_Task to carry out_.
Count the lines in the material that contain the string "flag", matching case exactly. Reply with the number alone.

_Data provided_.
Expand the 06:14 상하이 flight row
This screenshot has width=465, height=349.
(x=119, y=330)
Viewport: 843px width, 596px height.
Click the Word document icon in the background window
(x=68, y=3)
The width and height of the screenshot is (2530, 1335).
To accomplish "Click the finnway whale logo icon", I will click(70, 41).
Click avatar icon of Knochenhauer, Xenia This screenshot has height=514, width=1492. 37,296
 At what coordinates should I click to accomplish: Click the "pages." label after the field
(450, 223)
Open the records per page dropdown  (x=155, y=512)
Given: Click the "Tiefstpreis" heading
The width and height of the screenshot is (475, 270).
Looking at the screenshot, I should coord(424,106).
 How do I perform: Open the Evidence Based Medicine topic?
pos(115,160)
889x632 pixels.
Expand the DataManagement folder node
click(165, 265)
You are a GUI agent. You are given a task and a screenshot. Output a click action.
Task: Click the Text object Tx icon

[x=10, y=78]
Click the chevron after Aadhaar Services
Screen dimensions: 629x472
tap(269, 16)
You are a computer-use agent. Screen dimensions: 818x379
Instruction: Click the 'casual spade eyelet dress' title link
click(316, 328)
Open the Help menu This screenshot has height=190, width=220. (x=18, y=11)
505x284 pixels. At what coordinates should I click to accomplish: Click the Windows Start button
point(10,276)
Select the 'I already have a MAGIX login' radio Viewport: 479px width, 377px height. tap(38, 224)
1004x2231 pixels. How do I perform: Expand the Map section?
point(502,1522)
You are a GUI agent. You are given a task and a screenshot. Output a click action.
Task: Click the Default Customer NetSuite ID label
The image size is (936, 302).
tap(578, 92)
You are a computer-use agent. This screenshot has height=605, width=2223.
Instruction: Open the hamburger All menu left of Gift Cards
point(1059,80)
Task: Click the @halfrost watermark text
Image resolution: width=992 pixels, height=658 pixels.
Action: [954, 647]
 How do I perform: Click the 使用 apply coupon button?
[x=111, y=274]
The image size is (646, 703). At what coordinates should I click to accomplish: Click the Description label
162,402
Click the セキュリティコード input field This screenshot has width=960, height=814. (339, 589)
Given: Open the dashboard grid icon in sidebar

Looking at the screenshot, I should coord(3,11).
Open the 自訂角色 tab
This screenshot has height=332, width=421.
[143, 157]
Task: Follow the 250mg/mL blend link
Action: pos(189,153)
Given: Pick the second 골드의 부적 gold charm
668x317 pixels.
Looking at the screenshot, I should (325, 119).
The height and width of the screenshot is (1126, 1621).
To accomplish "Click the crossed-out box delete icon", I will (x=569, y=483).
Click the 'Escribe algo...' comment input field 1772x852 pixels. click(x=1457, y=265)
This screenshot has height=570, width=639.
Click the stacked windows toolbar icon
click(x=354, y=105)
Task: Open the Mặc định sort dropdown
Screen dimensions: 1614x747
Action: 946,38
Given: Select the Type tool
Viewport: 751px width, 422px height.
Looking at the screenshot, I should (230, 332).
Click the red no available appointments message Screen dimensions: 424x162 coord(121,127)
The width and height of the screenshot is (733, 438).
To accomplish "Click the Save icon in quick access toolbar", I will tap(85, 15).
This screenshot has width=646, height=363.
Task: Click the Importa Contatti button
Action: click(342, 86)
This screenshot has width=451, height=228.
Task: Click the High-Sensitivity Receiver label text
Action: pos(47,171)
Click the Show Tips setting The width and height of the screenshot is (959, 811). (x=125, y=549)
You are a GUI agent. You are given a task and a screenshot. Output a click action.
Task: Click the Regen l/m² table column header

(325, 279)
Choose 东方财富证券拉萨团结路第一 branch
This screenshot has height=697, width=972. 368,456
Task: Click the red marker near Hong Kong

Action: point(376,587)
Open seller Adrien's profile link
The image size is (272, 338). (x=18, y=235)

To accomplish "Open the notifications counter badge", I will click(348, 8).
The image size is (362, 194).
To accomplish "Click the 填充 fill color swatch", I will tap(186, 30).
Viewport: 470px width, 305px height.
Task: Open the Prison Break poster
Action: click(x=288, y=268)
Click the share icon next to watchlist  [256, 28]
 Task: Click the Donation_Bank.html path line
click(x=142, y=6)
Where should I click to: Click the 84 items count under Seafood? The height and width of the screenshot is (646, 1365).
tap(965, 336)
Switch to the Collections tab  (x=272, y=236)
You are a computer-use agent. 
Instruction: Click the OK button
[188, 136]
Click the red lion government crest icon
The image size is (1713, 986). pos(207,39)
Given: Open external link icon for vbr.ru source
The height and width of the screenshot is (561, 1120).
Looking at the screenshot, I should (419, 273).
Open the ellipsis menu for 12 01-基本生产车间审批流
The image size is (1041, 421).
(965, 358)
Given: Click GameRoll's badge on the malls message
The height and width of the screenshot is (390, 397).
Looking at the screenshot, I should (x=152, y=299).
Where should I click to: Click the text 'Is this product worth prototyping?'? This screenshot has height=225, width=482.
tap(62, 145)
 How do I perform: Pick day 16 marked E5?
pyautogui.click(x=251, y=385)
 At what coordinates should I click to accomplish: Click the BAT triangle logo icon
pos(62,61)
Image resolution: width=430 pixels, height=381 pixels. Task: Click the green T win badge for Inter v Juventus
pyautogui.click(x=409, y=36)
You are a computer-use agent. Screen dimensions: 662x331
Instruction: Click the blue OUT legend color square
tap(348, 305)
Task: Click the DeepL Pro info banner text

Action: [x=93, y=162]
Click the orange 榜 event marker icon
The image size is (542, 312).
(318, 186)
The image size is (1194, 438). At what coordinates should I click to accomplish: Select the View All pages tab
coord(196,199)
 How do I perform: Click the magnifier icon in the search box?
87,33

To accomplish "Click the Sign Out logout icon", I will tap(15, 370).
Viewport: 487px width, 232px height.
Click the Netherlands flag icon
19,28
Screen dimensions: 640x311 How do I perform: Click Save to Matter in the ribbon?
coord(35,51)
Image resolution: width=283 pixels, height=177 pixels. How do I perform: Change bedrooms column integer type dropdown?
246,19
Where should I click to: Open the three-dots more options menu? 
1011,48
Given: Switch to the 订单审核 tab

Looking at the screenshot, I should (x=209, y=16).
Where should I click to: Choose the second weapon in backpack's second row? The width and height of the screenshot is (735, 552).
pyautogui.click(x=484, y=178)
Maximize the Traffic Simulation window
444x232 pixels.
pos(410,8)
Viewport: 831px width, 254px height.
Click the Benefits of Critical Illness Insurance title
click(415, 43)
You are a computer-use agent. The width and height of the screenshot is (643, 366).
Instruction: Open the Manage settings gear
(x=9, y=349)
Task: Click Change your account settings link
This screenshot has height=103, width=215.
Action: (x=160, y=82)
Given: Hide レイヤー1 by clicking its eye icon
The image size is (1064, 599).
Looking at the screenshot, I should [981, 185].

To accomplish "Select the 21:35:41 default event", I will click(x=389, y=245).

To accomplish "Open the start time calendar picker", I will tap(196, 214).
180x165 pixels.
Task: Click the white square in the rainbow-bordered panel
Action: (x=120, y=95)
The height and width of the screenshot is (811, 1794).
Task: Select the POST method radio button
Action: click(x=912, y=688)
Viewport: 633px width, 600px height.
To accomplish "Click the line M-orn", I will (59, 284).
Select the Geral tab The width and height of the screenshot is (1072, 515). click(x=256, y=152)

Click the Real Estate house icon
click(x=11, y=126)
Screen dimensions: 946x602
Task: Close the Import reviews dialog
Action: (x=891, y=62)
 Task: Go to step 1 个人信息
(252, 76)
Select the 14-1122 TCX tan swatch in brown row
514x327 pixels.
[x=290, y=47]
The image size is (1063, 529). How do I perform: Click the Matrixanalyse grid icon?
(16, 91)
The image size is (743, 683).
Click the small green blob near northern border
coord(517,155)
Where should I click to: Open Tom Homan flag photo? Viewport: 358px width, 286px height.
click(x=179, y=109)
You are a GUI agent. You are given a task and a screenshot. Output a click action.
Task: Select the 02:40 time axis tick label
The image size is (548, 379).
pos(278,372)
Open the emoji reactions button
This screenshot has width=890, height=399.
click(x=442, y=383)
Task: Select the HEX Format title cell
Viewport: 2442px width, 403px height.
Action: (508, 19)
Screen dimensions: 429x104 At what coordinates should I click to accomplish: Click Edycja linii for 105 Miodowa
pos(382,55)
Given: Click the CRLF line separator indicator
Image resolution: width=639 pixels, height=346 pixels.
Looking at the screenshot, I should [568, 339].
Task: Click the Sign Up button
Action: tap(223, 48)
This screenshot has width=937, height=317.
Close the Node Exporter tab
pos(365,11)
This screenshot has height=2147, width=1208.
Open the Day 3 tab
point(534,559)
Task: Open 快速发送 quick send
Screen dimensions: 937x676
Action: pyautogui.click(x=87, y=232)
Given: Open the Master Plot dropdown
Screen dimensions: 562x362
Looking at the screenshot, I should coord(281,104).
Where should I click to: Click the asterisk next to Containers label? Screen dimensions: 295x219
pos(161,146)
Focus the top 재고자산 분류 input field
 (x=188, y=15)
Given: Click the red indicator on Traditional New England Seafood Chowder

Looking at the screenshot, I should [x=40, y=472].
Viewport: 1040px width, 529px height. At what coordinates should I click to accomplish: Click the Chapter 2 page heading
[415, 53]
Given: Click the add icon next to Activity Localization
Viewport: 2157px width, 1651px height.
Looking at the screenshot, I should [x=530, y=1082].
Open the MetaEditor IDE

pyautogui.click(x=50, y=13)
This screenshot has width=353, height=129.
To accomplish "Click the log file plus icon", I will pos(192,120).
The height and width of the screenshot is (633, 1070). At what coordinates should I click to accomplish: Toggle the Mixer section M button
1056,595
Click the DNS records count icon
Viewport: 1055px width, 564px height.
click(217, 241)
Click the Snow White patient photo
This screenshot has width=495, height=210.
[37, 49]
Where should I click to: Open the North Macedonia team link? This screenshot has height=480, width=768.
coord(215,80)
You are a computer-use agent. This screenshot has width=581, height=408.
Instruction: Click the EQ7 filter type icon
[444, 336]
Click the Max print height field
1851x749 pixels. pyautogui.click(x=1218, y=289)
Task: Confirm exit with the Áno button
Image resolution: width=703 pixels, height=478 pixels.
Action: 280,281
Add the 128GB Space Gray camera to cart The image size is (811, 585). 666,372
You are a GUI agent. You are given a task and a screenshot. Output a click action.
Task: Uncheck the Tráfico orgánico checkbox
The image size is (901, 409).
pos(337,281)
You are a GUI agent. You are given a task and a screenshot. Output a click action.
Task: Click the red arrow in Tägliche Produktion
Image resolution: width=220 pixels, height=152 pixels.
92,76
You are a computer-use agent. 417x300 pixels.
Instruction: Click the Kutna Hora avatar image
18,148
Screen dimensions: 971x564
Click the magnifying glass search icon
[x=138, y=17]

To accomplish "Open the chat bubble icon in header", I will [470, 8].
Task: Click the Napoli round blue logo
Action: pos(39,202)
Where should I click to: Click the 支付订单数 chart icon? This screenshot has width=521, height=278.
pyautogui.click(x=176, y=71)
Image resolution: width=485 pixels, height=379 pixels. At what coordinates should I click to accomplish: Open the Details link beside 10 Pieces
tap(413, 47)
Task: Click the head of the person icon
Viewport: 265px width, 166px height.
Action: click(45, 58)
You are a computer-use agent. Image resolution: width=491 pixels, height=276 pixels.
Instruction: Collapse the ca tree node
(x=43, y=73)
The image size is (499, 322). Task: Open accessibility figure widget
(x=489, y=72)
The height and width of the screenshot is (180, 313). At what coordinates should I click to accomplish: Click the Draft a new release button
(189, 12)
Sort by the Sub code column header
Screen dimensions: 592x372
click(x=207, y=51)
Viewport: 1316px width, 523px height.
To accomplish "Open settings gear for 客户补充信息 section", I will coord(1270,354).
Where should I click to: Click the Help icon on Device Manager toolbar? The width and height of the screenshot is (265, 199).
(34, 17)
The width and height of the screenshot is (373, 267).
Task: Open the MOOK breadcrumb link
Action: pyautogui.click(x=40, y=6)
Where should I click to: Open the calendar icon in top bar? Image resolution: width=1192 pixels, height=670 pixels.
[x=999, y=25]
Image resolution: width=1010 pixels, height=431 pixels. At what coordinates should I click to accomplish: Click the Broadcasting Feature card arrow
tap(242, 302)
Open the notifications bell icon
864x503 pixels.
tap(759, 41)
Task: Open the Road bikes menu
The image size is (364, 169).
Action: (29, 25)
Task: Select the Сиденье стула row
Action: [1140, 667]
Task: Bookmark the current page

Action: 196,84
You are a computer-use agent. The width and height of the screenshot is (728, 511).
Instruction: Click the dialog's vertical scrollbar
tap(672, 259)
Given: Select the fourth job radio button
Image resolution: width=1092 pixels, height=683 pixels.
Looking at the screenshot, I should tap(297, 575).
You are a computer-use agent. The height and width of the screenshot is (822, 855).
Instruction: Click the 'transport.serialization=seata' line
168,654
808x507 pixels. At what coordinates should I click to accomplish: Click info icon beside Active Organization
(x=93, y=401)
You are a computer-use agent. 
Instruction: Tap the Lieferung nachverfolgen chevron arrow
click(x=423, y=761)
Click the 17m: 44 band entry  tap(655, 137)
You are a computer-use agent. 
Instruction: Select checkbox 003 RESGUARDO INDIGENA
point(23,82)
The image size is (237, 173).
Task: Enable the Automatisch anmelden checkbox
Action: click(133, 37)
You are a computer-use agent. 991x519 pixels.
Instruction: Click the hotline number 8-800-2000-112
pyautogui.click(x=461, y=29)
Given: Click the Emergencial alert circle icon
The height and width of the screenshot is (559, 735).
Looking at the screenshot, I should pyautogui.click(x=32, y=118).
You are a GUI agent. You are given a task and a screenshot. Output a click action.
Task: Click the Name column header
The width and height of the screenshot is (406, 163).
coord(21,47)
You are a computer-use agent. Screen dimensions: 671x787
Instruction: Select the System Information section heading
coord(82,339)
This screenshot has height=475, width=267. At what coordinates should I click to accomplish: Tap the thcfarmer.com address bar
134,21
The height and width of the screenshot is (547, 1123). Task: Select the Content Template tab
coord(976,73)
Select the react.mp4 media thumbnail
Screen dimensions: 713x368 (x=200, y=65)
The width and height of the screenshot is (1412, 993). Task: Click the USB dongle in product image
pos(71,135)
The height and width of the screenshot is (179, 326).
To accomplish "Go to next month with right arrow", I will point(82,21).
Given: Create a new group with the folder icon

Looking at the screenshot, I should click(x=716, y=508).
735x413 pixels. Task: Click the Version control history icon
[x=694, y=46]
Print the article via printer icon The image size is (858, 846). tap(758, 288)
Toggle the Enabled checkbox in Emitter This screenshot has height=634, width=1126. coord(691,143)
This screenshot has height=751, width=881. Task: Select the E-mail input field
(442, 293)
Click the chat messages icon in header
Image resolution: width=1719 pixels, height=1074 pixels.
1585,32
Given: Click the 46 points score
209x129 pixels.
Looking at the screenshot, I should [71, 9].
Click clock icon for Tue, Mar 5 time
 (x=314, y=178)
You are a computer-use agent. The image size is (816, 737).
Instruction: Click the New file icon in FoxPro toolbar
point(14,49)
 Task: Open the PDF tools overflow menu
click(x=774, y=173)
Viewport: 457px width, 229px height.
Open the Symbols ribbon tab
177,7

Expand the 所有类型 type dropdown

_Solved exercise_.
2